House prices in the world’s key cities showed their first quarterly fall since 2022 in the first three months of 2024, according to Knight Frank.
The property firm said the 0.4 per cent fall was not surprising given that quarterly growth averaged just 0.6 per cent in 2023. So far 2024 has been an even more difficult year, with the Eurozone crisis continuing and a slowdown in the Asian economies.
London (11.3 per cent) was one of just four global cities to see double digit house price growth over the last 12 months. Nairobi (24.2 per cent), Jakarta (14.3 per cent) and Miami (13.9 per cent) joined the UK capital in the exclusive club as prices across all global cities rose just 1.4 per cent in the year to March 2024.
Knight Frank said that London and Singapore both showed that there is still resilience in prime markets as they shrugged off the introduction of higher rates of stamp duty in the first quarter of 2024.
In London prices and applicants both increased despite the introduction of seven per cent stamp duty on properties over £2m. In Singapore a new 10 per cent rate for foreign buyers introduced in December 2023 dented demand but not prices.

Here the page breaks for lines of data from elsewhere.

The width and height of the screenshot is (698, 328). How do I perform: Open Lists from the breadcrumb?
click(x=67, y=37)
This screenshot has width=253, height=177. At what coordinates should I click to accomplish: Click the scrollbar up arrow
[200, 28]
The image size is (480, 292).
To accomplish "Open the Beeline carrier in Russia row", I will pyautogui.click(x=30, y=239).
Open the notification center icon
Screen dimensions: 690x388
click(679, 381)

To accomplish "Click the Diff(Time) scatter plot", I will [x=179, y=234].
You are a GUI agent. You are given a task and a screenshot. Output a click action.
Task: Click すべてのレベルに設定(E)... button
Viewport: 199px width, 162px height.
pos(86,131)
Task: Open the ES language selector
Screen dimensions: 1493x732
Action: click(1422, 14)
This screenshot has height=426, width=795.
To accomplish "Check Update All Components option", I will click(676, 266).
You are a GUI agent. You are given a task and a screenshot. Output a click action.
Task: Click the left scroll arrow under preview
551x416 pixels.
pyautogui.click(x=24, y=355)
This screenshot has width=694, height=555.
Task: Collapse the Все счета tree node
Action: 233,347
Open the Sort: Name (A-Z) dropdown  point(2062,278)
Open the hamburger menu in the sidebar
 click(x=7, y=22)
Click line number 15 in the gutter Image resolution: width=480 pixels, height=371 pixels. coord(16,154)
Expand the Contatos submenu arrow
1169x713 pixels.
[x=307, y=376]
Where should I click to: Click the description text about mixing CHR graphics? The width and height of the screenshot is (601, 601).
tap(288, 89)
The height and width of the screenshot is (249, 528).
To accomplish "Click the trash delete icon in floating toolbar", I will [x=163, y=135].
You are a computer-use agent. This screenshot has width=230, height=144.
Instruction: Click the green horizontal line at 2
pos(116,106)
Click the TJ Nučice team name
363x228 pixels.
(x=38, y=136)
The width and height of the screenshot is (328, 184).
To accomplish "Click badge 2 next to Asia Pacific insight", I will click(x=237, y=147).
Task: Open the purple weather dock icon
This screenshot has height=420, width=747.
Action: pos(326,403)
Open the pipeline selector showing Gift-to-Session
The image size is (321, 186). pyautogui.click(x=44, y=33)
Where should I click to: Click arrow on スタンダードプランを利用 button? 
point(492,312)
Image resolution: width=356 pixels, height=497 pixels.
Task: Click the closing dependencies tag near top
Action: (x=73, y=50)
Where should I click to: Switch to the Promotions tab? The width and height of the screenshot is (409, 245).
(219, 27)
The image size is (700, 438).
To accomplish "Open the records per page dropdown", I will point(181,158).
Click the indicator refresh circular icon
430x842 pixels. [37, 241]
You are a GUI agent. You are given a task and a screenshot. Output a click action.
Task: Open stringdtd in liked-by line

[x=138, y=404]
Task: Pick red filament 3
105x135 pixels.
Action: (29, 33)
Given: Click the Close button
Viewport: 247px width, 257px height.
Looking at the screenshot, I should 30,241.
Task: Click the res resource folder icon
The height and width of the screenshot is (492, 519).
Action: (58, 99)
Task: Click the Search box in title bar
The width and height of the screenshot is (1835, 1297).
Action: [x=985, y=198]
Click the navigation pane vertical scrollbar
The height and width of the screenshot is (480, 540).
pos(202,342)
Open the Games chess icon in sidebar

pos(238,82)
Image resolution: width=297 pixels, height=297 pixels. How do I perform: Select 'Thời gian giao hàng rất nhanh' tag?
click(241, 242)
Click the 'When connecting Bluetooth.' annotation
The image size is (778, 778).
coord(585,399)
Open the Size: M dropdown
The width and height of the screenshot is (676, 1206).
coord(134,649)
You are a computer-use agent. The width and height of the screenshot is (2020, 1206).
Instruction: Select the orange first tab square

Nicholas Holt, Knight Frank’s Asia-Pacific research director, said: “Prices not only held up but actually increased slightly at the very top end of the Singapore market in Q1 2024. This was not only due to fairly resilient domestic demand, but also due to wealthy Chinese, Indonesian and Indian buyers who continued to buy in this segment of the market undeterred by the surtax.”
Knight Frank expects prices to remain subdued in 2024 with London, Moscow, Jakarta, Nairobi and Singapore expected to be the strongest performers.
However, it says a new deflationary cycle in the luxury global market is unlikely as capital flight continues to cities with low political risk, good security and ideally a tax regime friendly to people with high net worth.